If you want to keep your baby, that's your decision to make and everyone else will just have to get behind you.
are you sure there's no one in RL who can support you? A friend, or perhaps an aunt or family friend or can help you?
I actually think this is ultimately very simple. Lose the bloke, keep the baby.
I am sick to death of men telling women what they can and cant do.
You are anxious and your nerves aren't up to it? no not with pouring poison in your ear.
Do you use any contraception other than the pill because if not he cannot complain about the pregnancy - it is after all the natural result of sex.
I think its a small miracle every day what women can endure.
He's a prick. Another poster said it, lose the guy, keep the baby. You said you feel so happy you could cry when you think of having the baby - so have it, it's your baby.
Honestly he sounds horrible. Are you sure you love him?
He's a shit.
I know this is going to sound really flippant, but if you want the baby, you'll somehow make it work.
Your partner sounds awful.

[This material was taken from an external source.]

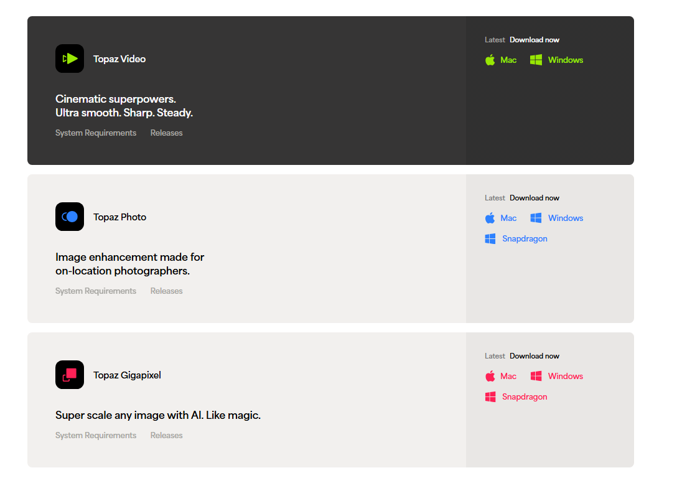Download Topaz Gigapixel for Mac
Screen dimensions: 677x483
(508, 376)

He should've taken responsibility for his own contraception if he didn't want a baby.
Good luck OP.
remember nothing stays the same - it wont always be a small baby, you wont always be necessarily alone in raising that child.

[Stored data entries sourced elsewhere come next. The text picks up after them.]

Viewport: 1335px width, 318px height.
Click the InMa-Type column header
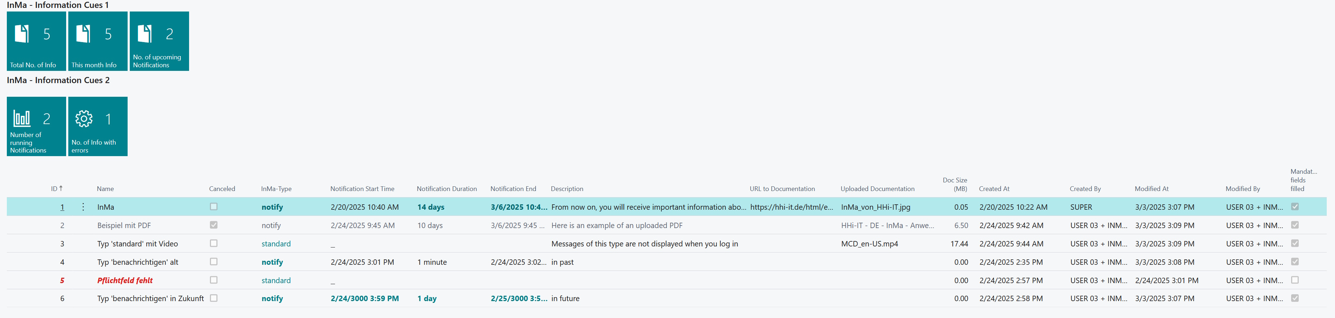[x=276, y=189]
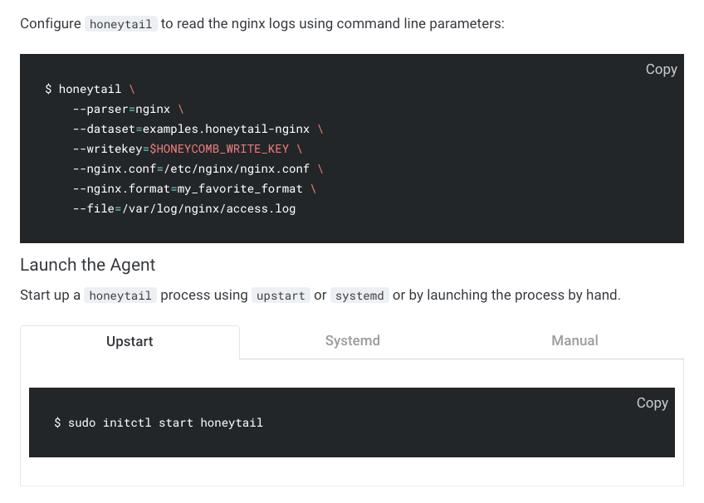Click the sudo initctl start honeytail command

[x=165, y=422]
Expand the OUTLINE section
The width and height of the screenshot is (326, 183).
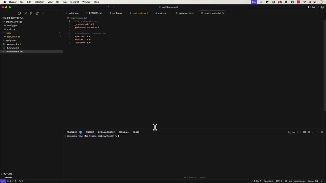(7, 174)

I do understand - as even as a 36 year old woman with a good job, supportive husband and my own home I felt nervous and anxious about having a baby (from being a parent to managing financially) but you just figure it out.
you fear your relationship wont survive a child but I don't think it will survive a 2nd termination you didn't want so either way its on shaky grounds isn't it? do what is best for YOU and your child.
I agree, SpanishLady.
OP, this guy has no business telling you what you can and cannot do. From your post, I think you know already what you want to do.
Have you heard of the organisation Life? They can offer you practical and emotional support to keep your baby.
This man is a git.
After one traumatic termination any reasonable non-git who didn't want a child would have insisted on doubling up contraception and using a barrier method as well as a hormonal method to be certain to never put you through this hellish choice again.
That instead he is pressuring you to go through that again proves his character is not worth another moment of your time.
Be happy. Be strong. Things will work out. Your dad will hopefully be supportive (though perhaps supportive in helping you to live independently rather than with him if he doesn't want to have a baby living in the house full time - or maybe he will be happy to be a very hands-on grandad.)
If this bloke is there most special person you've ever been with, I really don't want to know about your previous dating experience!!